Print, word for word, the line containing "Click the filter tune icon near search" and all lines beneath it to the end of the entries below. Pictures do not belong in the copy.

>>

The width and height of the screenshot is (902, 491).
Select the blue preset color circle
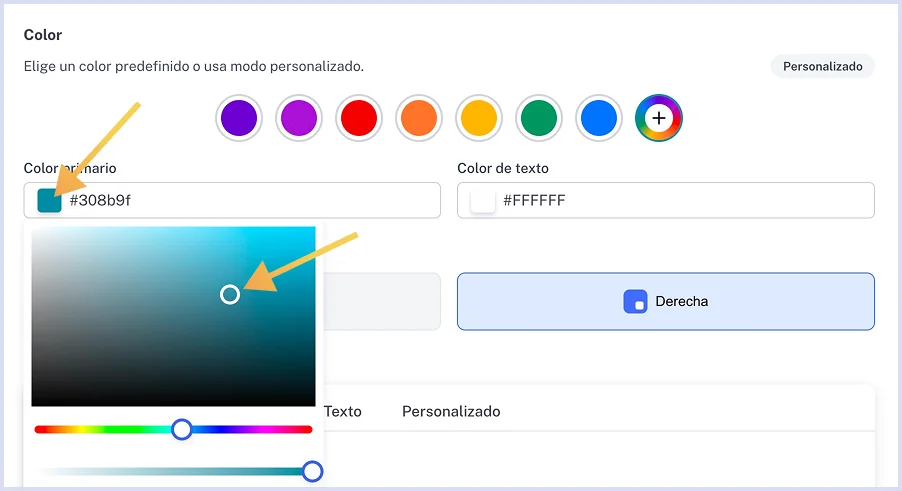click(598, 119)
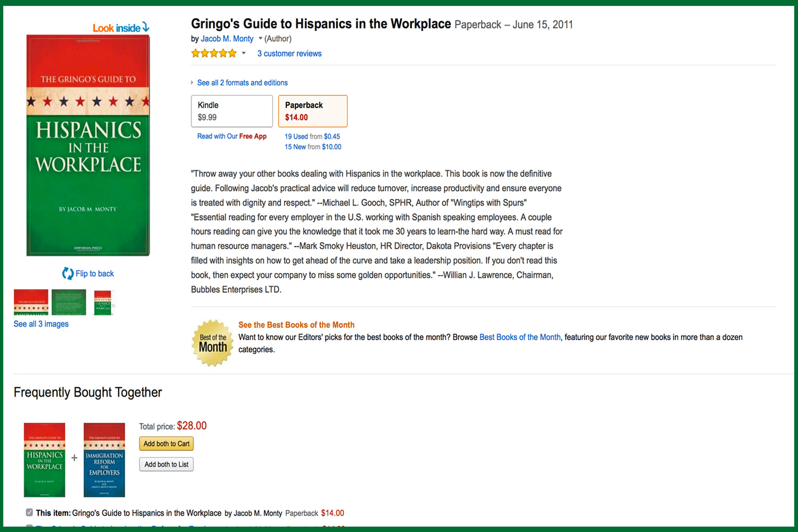The height and width of the screenshot is (532, 798).
Task: Click Add both to List button
Action: pos(167,464)
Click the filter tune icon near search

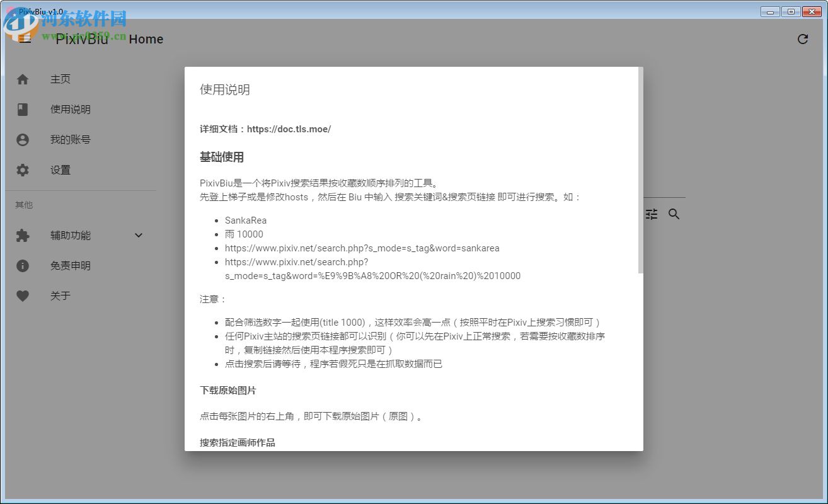[x=651, y=214]
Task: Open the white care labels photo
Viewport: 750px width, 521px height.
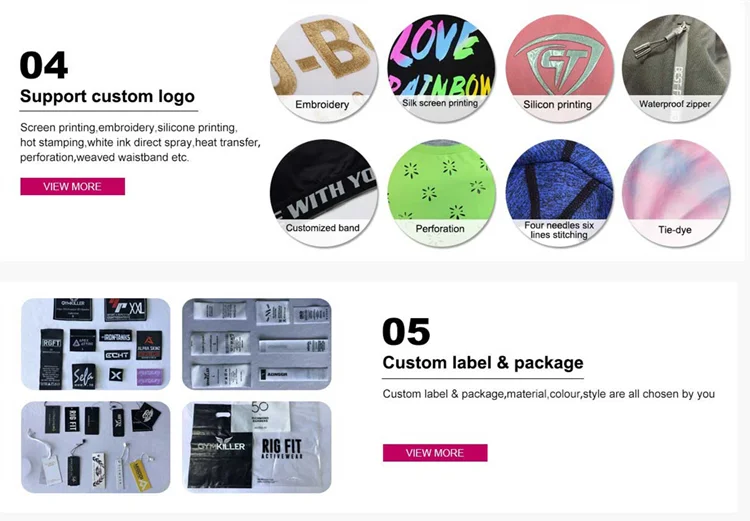Action: tap(257, 344)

<<

▸ **Answer to this problem**
Click the filter tune icon near search

[x=651, y=214]
Task: Open the white care labels photo
Viewport: 750px width, 521px height.
Action: tap(257, 344)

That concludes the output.